Tout le monde convient de l’« insignifiance » de la campagne électorale. Mis à part Alain Dubuc qui s’évertue à y trouver de l’intérêt, le débat est privé de centre et d’élévation. On en fait une lecture au premier degré qui témoigne de l’inconscience à l’endroit des enjeux de l’arrière-plan. Ce sont pourtant ces enjeux qui commandent les ficelles et qui se manifestent de façon oblique, dégradée à travers nombre de thèmes et d’obsessions récurrents.
La question nationale ne peut évidemment disparaître dans la mesure où rien à son sujet n’a été réglé. La politique des quarante dernières années se présente comme une dérive, une falsification beaucoup plus que comme une avancée ou un progrès de la conscience et de l’action. Aurions-nous cessé d’exister ou serions-nous en train de devenir autre chose sans qu’il se trouve un seul penseur pour le percevoir et nous en avertir? C’est peut-être la vraie conclusion du Rapport Bouchard-Taylor. Cela voudrait dire aussi que nous n’avons aucun penseur digne de ce nom. Nos « artistes » se préoccupent au premier chef de mendier des subventions fédérales. L’art lui-même nous a désertés dans une sorte de sociologie de la collaboration.
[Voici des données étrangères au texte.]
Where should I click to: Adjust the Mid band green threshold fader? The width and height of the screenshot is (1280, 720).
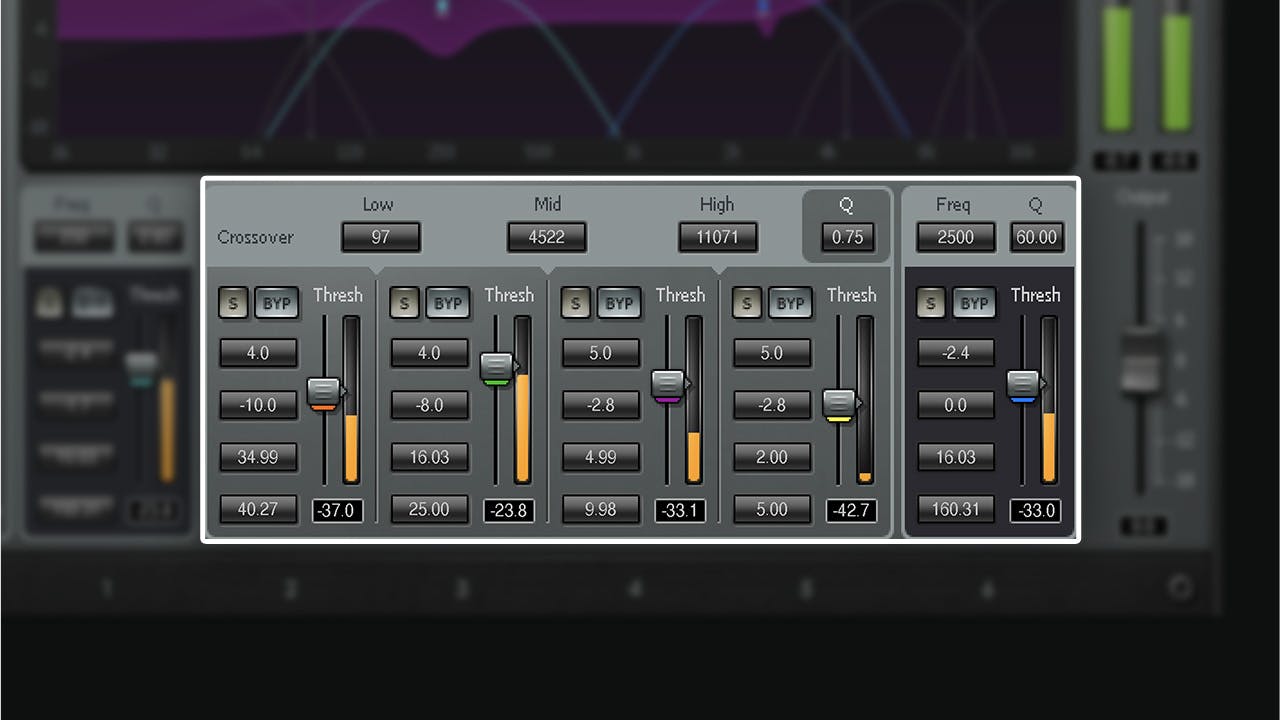click(x=497, y=366)
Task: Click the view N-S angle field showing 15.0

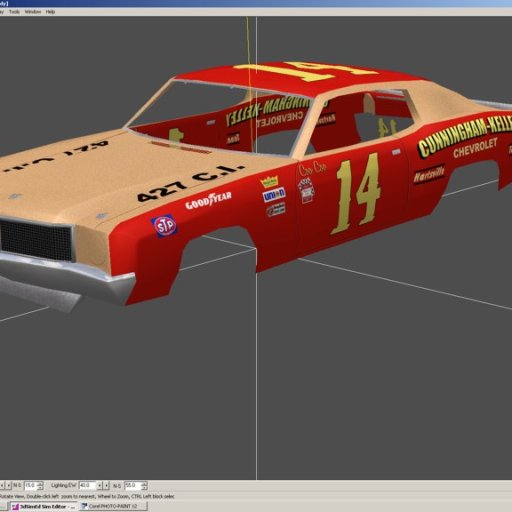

Le principal vecteur de la question nationale passe par l’interrogation sur la pertinence du Bloc québécois. Les « fédéralistes » feindront de le tenir pour inutile, coûteux. Un peu comme le renard de la fable, ils tournent autour de l’arbre où le corbeau (Québec) tient le fromage dans son bec. Laissez tomber le fromage, c’est-à-dire le Bloc. La suite se devine. Elle a déjà été jouée nombre de fois. Quand le Québec détenait à Ottawa une majorité de députés pancanadiens, les Trudeau, les Chrétien n’ont servi qu’à imposer au Québec la loi du Canada anglais. La « démocratie » a permis ce détournement, cette trahison.